Yapılacaklar
1. İsra suresi 9. ayetiyle ilgili metne göre Fatiha suresindeki sırat-ı müstakim kavramı neyi ifade eder?
2. İsra suresi 9. ayetiyle ilgili metinden, "Tarih: 27.09.2018 - 20:04" sözlerini içeren yerle açılıp "doğruluğu ifade eder." sözleriyle kapanan bölümü hiç değiştirmeden döndürün.

Belge
İsra suresi 9. ayette geçen en doğru yol sözü, başka doğruların da olduğu anlamına mı gelir?

Tarih: 27.09.2018 - 20:04 | Güncelleme:

Soru Detayı

- Fatiha suresinde geçen, sırat-ı müstakim, tek doğru yol olarak nitelendirilmiş.
- Fakat İsra suresi 9. ayetinde de kuşkusuz bu Kuran en doğru olana iletir; denilmiştir.
- Soru: Fatiha suresinde belirtildiği üzere doğru yol sırat-ı müstakimdir ve Allah'a giden, kurtuluşa giden yol bir tanedir. Fakat İsra suresinde kullanılan ''En doğru yol'' ifadesiyle sanki kurtuluşa giden başka yollar da varmış, ama en doğrusu bu, dercesine bir anlam çıkardım, daha doğrusu hikmetini ve doğrusunu anlayamadım. Bu konuda yardımcı olursanız sevinirim.
- Doğru yol bir tane ise neden İsra 9 ayetinde en doğru yol budur diyerek sanki başka yollarda varmışçasına bir ifade kullanılmıştır.

Cevap

Değerli kardeşimiz,

- Fatiha Suresindeki sırat-ı müstakim kavramı, hak ve doğruluğu ifade eder.

Bu açıdan bakıldığı zaman, İsra Suresi 9. ayetteki “Akvem” kelimesi, hak ve doğrulukta derecelerin olmasını gerektirir. Halbuki, hak ve sıdkın/doğruluğun dereceleri olmaz. Bir şey ya hak, ya batıldır; ya doğru ya yanlıştır. İslam ile diğer semavi dinler arasında böyle bir karşılaştırma yapılamaz. (bk. Razi, ilgili ayetin tefsiri)

- Bu takdirde buradaki “Efal” kalıbındaki “Akvem” kelimesini ism-i tafdil olarak değil, normal “kavim” manasına almak gerekir. Nitekim, “Allahu ekber” terkibinde de “Ekber” kelimesi “Kebir” manasında kullanılır.

Ayrıca, insanlarca mütearife olan / bilinen bir kullanım tarzı olduğundan, ayette ona mümaşat yapılmış olabilir. (krş. Razi, a.g.y)

Verilen bilgiler
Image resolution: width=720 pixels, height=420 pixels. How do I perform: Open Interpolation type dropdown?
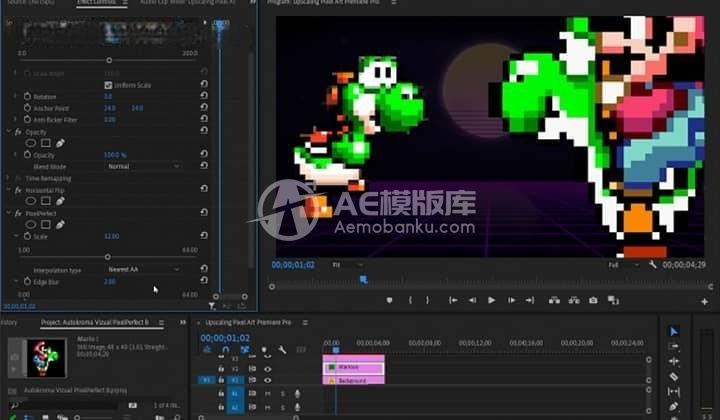point(144,269)
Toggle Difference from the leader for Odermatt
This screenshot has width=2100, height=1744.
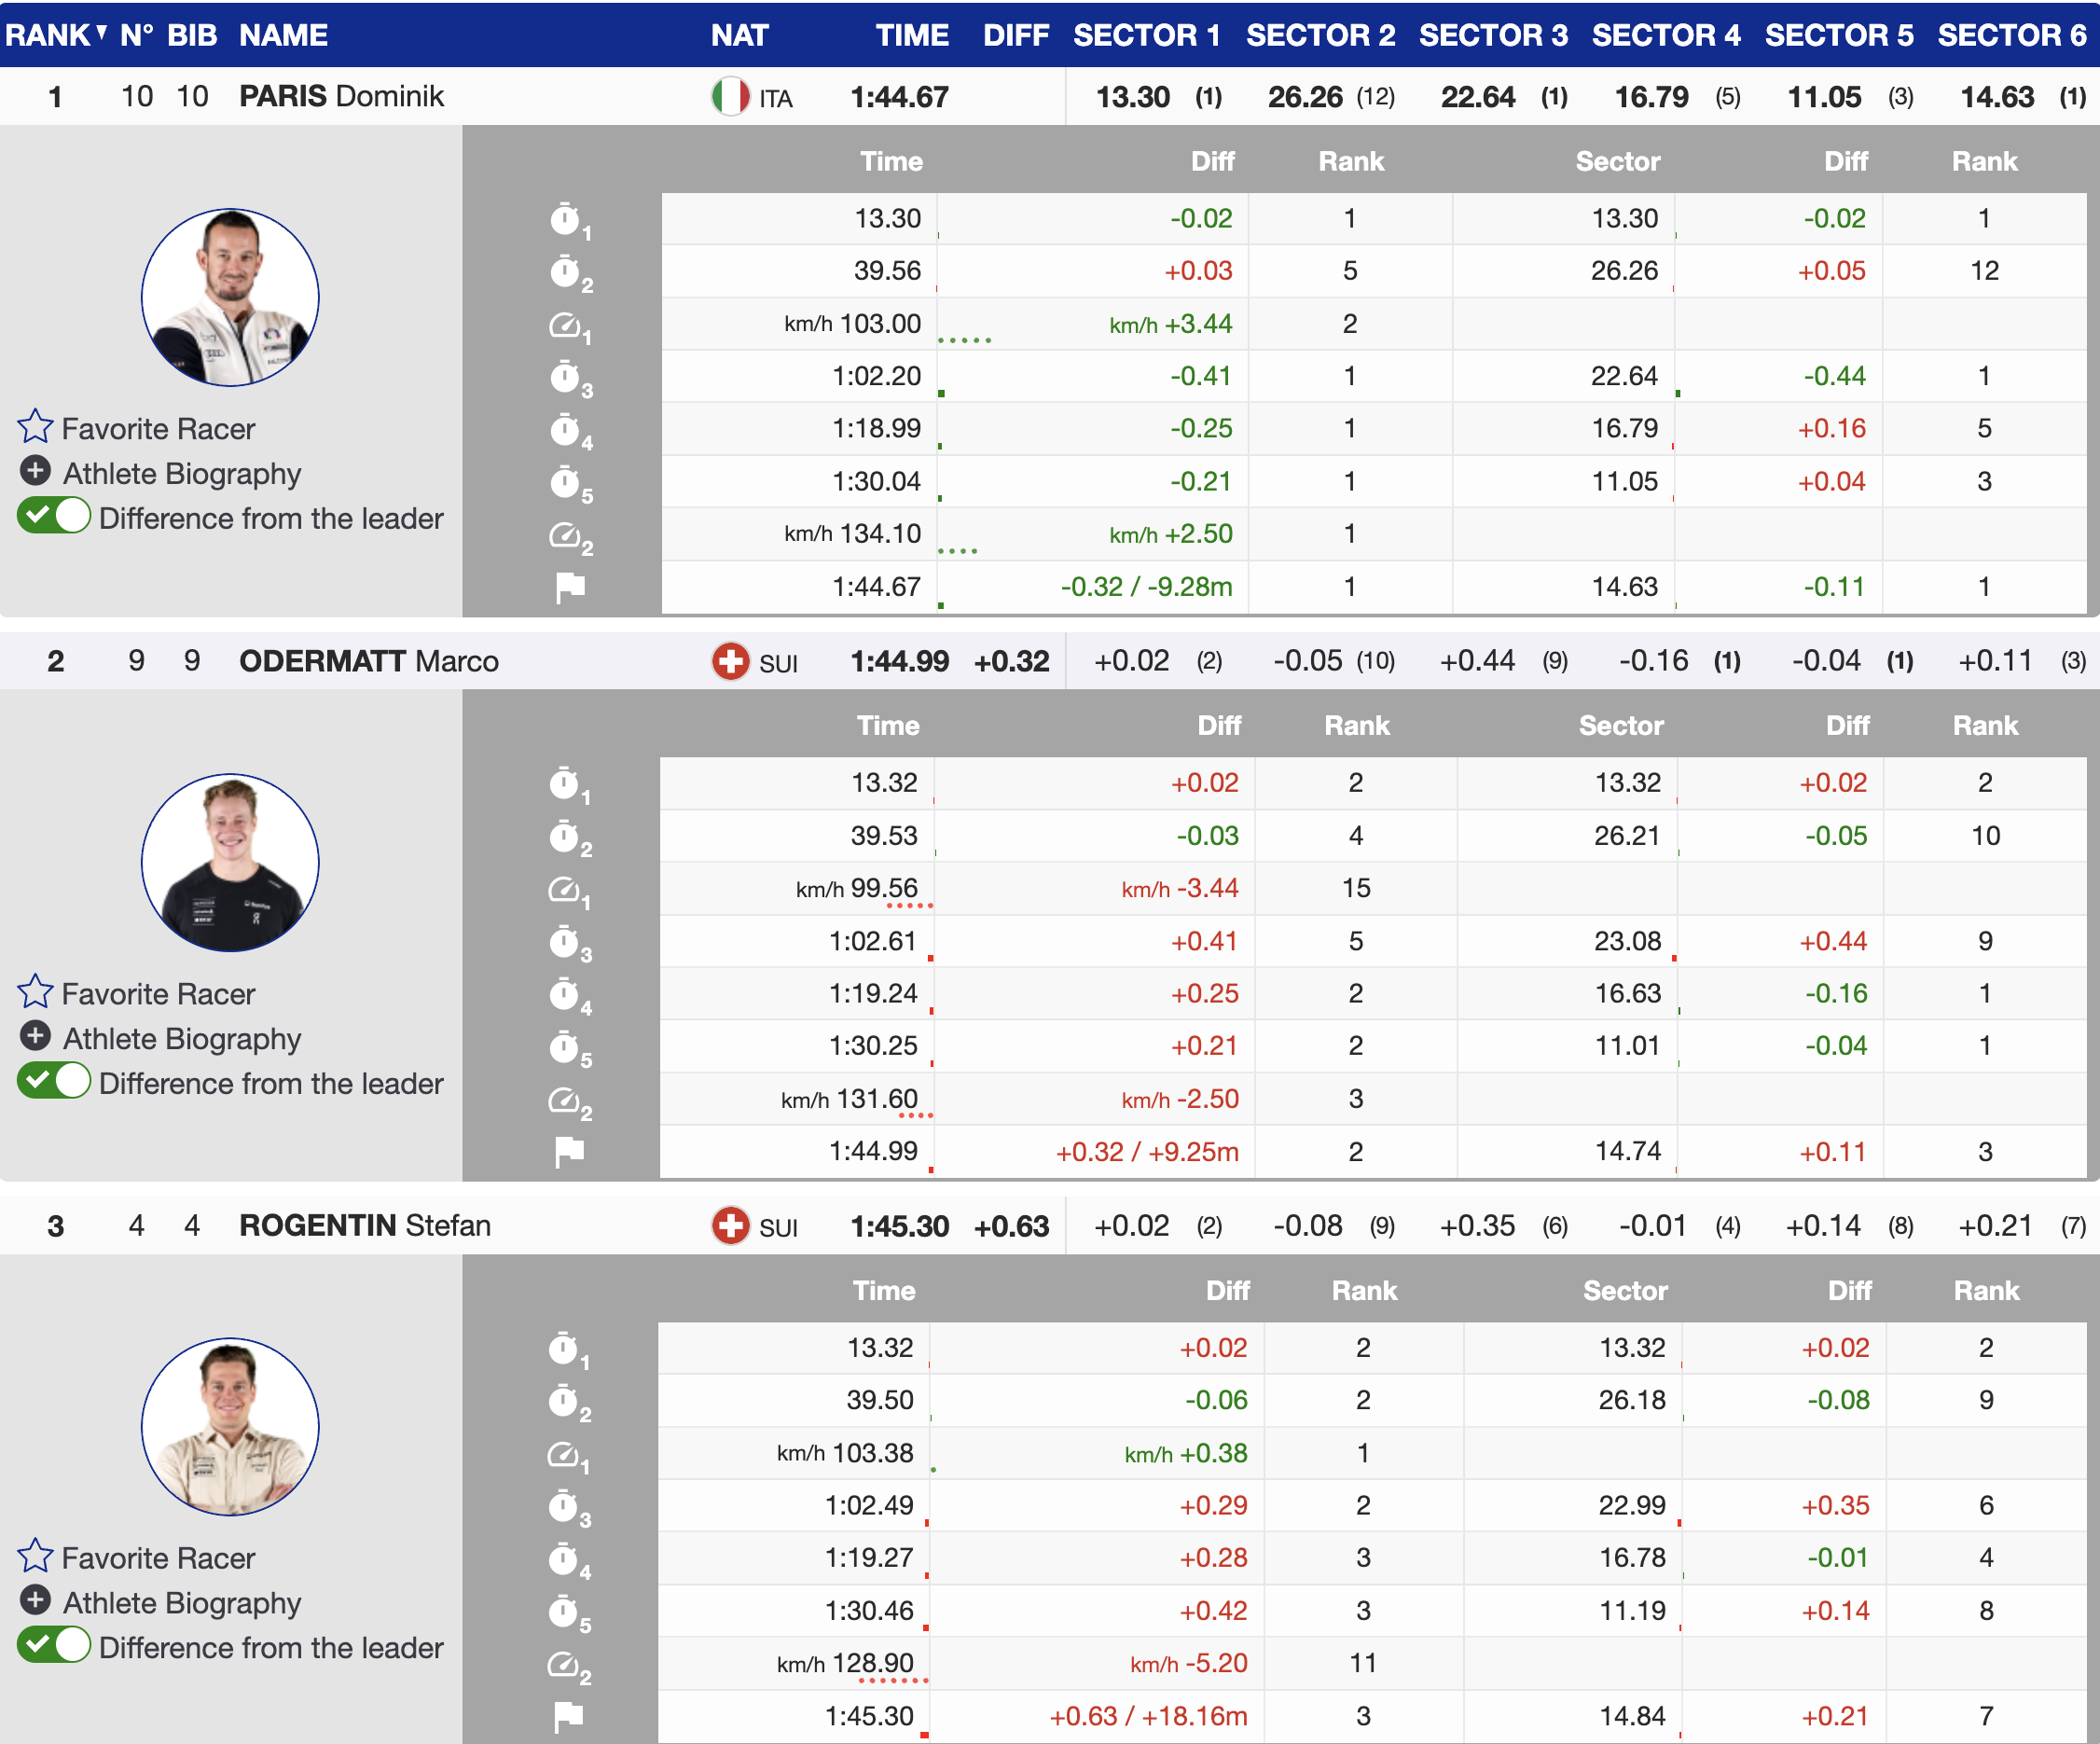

Yanıtlar aşağıda
1. Hak ve doğruluğu ifade eder.

2.
Tarih: 27.09.2018 - 20:04 | Güncelleme:

Soru Detayı

- Fatiha suresinde geçen, sırat-ı müstakim, tek doğru yol olarak nitelendirilmiş.
- Fakat İsra suresi 9. ayetinde de kuşkusuz bu Kuran en doğru olana iletir; denilmiştir.
- Soru: Fatiha suresinde belirtildiği üzere doğru yol sırat-ı müstakimdir ve Allah'a giden, kurtuluşa giden yol bir tanedir. Fakat İsra suresinde kullanılan ''En doğru yol'' ifadesiyle sanki kurtuluşa giden başka yollar da varmış, ama en doğrusu bu, dercesine bir anlam çıkardım, daha doğrusu hikmetini ve doğrusunu anlayamadım. Bu konuda yardımcı olursanız sevinirim.
- Doğru yol bir tane ise neden İsra 9 ayetinde en doğru yol budur diyerek sanki başka yollarda varmışçasına bir ifade kullanılmıştır.

Cevap

Değerli kardeşimiz,

- Fatiha Suresindeki sırat-ı müstakim kavramı, hak ve doğruluğu ifade eder.